Text:
● ● ● ● ● ● ●

What these directors try to challenge is – what we have seen or heard is just part of the reality. In these films, the directors use image, documents and memories to create a time and space that make the audiences ponder over the question – there are things that we cannot see or hear as well as those we have lost or forgotten; in this case, do they exist?
 
IMAMURA Shohei and Krzysztof KIESLOWŚKI choose to challenge the reality with fiction; they use "film" to get close to the truth. Both The Unknown Known and The Last of the Unjust are based on one man's account; in both cases, memories have become what one defines oneself. Through the interaction between the interviewer and the interviewee, the unsaid things, which exist in reality, have been revealed. In Revision, a new method of conducting an interview is invented. "I let him hear the recording of what he had said before. He can stop listening, make any comment or adjust what was said at any time." In this way, the uncertainty of reality is further underlined. Shoah brings us back to the site where the atrocity happened forty years ago. It highlights a history of indelible horror and leads us to experience the hell that "cannot be reconstructed".

● ● ● ● ● ● ●

Exercise tasks:
a – In the passage on films and reality above, which film takes viewers back to the site where an atrocity happened forty years earlier?
b – Please write the next paragraph of the passage on films and reality above, picking up after its final sentence.

● ● ● ● ● ● ●

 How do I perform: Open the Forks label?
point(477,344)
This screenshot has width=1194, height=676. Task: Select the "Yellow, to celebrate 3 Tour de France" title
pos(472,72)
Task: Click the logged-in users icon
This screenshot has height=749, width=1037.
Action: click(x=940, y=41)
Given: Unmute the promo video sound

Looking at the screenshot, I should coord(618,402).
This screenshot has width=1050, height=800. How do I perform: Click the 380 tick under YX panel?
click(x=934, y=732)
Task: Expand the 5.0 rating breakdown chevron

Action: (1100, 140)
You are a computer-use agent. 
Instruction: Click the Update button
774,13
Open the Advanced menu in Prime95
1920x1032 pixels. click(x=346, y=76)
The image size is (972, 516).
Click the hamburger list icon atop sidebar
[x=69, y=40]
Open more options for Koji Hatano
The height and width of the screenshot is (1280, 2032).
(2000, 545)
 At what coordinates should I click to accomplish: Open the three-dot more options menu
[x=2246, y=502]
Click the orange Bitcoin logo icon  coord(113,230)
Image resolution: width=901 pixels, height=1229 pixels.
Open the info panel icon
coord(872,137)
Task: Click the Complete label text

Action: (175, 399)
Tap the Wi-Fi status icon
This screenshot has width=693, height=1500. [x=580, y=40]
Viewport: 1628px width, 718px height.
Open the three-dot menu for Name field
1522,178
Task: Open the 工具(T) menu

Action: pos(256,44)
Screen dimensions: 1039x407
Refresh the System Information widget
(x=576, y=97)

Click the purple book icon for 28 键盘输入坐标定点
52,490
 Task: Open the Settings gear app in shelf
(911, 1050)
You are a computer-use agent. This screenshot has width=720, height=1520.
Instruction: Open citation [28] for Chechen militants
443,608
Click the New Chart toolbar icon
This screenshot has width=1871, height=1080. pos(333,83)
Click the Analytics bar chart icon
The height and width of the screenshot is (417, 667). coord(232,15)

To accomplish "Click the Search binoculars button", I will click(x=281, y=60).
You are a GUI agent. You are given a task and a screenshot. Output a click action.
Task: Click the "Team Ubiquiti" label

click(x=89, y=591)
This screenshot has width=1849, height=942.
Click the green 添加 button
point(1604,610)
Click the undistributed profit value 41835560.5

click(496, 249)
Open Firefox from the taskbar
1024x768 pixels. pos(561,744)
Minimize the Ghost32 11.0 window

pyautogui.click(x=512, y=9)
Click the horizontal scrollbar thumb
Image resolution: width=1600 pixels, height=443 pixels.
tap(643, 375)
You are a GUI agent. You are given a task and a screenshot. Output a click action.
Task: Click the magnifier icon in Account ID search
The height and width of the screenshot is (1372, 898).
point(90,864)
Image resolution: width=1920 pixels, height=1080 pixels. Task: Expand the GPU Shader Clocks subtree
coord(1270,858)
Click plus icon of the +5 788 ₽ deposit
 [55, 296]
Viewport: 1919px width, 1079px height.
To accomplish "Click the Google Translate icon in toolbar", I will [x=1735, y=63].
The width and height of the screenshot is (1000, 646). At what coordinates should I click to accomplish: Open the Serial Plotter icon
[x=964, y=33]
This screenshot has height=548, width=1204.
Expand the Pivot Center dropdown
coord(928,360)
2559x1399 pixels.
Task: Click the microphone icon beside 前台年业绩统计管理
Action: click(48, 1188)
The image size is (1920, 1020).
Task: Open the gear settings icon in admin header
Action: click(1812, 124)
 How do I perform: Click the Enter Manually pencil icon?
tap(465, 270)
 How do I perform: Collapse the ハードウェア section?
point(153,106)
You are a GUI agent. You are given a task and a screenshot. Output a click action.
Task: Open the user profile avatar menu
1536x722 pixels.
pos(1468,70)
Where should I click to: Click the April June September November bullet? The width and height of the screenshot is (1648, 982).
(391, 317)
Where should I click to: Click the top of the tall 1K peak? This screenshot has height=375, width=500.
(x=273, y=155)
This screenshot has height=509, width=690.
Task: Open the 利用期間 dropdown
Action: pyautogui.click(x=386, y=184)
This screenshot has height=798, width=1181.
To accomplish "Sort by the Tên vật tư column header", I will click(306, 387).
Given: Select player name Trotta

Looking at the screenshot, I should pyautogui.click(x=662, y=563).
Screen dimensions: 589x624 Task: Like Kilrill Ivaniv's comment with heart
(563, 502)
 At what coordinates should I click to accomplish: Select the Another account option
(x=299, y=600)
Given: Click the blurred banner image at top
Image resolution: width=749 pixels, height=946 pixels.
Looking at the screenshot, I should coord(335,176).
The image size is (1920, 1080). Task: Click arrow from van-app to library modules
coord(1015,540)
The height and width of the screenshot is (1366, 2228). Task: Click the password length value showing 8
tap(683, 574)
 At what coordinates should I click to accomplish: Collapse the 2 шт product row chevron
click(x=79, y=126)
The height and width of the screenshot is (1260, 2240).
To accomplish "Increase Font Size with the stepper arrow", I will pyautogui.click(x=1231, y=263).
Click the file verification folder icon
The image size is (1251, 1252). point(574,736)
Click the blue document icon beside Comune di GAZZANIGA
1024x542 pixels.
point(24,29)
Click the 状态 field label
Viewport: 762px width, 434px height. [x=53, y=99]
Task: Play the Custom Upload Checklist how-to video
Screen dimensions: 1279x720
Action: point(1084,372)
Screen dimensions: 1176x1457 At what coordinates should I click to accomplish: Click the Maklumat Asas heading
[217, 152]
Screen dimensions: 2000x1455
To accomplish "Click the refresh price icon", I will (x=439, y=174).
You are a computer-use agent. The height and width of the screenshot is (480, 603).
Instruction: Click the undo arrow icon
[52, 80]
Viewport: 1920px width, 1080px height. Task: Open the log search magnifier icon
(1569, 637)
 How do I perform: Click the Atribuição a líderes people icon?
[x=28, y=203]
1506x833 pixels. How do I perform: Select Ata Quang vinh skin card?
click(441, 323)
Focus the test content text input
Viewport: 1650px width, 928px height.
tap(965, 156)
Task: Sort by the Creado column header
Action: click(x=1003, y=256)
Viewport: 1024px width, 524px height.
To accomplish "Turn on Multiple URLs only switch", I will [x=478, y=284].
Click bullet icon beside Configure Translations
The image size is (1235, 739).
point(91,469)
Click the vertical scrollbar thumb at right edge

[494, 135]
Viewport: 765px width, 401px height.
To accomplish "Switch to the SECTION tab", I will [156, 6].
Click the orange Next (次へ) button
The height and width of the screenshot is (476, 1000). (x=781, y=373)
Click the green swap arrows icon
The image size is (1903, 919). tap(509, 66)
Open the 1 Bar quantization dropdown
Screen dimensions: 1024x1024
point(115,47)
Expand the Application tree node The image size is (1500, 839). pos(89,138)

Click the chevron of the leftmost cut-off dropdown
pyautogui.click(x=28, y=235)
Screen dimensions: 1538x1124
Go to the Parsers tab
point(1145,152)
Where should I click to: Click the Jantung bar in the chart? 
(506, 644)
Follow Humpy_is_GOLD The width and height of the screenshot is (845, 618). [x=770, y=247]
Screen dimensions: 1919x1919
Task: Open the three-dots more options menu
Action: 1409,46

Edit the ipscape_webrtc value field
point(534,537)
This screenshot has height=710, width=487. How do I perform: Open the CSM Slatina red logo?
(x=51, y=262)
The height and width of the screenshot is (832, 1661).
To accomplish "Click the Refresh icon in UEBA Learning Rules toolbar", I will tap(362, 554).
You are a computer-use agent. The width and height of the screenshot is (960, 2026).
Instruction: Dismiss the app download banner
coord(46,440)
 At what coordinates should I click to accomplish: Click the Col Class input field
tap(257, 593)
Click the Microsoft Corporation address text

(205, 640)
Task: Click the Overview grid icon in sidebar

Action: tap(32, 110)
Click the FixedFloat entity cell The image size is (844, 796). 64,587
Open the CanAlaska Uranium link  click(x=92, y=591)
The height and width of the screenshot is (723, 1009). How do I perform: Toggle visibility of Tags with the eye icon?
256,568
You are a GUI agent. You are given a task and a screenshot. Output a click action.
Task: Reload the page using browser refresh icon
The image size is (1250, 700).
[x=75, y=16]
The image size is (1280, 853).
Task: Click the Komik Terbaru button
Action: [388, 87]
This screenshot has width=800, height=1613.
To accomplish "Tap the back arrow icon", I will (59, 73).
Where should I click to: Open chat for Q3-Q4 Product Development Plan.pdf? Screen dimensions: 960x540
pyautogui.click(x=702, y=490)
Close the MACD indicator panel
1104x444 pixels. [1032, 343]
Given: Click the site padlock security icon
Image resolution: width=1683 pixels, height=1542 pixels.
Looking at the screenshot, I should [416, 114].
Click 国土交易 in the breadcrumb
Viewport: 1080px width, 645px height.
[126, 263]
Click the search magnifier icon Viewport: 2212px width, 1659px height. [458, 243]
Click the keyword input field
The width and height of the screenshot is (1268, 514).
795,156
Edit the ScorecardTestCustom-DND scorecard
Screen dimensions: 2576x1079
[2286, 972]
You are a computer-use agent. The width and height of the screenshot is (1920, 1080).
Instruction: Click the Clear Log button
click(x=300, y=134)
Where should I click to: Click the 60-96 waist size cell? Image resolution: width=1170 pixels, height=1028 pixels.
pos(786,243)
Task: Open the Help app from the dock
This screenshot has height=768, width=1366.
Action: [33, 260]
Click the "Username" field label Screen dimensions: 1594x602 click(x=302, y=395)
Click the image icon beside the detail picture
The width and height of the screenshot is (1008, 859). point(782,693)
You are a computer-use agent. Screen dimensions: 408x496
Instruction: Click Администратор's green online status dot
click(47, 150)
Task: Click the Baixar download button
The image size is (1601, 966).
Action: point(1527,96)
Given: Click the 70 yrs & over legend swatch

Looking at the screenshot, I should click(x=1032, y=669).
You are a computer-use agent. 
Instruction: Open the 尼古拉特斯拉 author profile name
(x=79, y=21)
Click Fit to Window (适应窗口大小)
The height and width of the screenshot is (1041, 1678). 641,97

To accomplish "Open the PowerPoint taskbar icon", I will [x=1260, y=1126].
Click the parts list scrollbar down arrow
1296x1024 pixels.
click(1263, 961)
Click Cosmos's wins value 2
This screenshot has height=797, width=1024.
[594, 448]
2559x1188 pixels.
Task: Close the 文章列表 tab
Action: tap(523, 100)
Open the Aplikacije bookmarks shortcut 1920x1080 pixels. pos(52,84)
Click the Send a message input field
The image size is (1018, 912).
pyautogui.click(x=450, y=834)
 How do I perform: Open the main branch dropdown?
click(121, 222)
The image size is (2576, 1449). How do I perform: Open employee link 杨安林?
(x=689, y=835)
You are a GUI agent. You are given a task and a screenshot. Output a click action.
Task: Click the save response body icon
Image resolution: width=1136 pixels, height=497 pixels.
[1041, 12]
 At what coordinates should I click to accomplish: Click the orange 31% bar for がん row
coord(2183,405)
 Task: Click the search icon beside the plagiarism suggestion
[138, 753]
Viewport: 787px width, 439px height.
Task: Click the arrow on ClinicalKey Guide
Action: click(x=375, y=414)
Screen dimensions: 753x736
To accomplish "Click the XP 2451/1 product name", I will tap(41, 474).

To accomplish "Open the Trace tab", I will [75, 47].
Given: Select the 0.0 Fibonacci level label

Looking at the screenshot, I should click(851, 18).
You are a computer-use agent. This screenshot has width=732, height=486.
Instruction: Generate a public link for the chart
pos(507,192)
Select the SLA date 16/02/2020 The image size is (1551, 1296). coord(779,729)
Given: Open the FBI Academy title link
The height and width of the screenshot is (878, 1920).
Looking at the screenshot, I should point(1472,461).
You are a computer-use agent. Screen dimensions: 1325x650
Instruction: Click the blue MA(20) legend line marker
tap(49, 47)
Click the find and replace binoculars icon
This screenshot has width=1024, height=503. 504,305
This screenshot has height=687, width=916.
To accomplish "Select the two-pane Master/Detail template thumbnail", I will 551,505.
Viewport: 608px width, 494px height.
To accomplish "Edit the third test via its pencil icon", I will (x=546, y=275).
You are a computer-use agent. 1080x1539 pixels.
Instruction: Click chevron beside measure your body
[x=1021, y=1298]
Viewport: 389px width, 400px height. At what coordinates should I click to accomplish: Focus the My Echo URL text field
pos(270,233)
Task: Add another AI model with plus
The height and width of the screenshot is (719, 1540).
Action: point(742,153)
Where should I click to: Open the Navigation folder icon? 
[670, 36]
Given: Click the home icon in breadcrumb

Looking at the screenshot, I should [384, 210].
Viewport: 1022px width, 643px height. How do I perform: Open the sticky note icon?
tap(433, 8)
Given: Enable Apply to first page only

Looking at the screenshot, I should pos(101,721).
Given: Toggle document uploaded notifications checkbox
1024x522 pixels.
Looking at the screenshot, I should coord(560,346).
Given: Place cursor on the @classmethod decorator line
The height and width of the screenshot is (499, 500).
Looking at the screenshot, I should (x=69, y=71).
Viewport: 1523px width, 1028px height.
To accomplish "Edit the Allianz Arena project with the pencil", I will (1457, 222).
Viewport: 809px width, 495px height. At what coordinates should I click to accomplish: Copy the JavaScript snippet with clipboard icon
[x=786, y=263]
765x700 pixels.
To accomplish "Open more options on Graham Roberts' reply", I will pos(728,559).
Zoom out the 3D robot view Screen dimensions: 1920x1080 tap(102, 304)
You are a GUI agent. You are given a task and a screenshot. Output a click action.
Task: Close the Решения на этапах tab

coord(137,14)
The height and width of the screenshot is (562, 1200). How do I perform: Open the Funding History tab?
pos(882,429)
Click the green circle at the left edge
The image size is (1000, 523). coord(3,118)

● ● ● ● ● ● ●

Answers for this exercise:
a – Shoah

b –
 
Like what George ORWELL wrote in 1984, "Past events, it is argued, have no objective existence, but survive only in written records and human memories. The past is whatever the records and the memories agree upon." If the subjective reality does not exist, then what is "reality"? Does it even exist? It is precisely the core question of this strand.
 
Perhaps, the real reality exists only in everyone's heart.